The error context is in the behavior of the hw. If the error is fatal, you
won't see it - the machine will panic or do something else to prevent error
propagation. It definitely won't run any software anymore.
If you see the error getting logged, it means it is not fatal enough to kill
the machine.
One place in the fatal case where I would like to see more information is the
"Action required: data load in error *UN*recoverable area of kernel"
[emphasis on the "UN" added].
case. We have a few places where the kernel does recover. And most places
we crash.
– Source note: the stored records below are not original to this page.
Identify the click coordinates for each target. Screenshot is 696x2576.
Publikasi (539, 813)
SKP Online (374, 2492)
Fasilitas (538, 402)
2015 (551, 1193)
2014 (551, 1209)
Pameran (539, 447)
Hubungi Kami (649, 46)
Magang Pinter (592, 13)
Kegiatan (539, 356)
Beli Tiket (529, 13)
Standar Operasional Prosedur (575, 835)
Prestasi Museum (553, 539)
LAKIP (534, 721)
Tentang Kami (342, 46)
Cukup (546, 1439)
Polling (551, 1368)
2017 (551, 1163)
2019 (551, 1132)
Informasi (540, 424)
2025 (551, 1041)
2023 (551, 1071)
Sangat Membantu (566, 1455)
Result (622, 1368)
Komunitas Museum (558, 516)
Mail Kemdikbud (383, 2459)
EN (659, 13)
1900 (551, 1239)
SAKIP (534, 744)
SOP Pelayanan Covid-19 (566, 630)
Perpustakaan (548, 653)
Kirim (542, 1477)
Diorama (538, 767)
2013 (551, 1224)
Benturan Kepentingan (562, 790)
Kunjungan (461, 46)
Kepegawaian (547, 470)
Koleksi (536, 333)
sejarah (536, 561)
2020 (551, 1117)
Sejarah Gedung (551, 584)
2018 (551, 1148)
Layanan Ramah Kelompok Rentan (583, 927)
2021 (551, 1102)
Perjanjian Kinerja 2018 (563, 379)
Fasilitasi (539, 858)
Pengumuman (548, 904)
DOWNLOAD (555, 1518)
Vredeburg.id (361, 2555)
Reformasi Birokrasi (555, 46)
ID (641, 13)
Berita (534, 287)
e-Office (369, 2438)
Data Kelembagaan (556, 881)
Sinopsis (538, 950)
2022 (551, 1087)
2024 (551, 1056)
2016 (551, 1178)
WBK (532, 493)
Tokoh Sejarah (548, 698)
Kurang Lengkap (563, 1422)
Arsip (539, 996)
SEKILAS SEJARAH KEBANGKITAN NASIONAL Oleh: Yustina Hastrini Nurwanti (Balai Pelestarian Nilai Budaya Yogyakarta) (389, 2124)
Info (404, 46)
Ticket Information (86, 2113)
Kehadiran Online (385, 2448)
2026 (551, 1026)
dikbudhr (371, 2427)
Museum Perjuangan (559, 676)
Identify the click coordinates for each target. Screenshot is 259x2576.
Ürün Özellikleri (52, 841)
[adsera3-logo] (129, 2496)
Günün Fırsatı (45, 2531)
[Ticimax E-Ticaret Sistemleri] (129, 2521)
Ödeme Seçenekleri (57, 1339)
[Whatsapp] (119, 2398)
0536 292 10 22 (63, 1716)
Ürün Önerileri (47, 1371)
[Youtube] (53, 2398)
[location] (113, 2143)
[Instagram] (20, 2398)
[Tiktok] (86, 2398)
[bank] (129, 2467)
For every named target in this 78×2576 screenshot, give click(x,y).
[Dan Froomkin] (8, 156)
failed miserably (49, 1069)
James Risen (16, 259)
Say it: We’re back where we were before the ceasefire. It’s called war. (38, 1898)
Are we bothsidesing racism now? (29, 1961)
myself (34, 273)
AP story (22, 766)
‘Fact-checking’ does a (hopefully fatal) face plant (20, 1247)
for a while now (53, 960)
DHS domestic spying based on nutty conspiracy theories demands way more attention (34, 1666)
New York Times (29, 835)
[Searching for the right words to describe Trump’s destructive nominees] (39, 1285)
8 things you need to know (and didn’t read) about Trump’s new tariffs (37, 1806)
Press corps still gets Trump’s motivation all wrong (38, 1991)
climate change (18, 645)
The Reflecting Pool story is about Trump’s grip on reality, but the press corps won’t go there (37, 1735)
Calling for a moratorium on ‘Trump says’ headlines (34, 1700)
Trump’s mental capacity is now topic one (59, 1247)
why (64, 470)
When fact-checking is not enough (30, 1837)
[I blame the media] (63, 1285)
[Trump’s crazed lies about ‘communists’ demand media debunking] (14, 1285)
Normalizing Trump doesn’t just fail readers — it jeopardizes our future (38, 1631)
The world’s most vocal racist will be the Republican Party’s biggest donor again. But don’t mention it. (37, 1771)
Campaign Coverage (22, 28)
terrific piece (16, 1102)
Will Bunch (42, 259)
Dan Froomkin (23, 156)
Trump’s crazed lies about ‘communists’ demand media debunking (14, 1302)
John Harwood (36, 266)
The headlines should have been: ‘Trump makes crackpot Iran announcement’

Our code for the recoverable cases is fragile.Most of this series is
about repairing regressions where we used to recover from places where kernel
is doing get_user() or copy_from_user() which can be recovered if those places
get an error return and the kernel kills the process instead of crashing.
A long time ago I posted some patches to include a stack trace for this type
of crash. It didn't make it into the kernel, and I got distracted by other things.
If we had that, it would have been easier to diagnose this regression (Shaui
Xie would have seen crashes with a stack trace pointing to code that used
to recover in older kernels). Folks with big clusters would also be able to
point out other places where the kernel crashes often enough that additional
EXTABLE recovery paths would be worth investigating.
So:
1) We need to fix the regressions. That just needs new commit messages
for these patches that explain the issue better.
2) I'd like to see a patch for a stack trace for the unrecoverable case.
3) I don't see much value in a message that reports the recoverable case.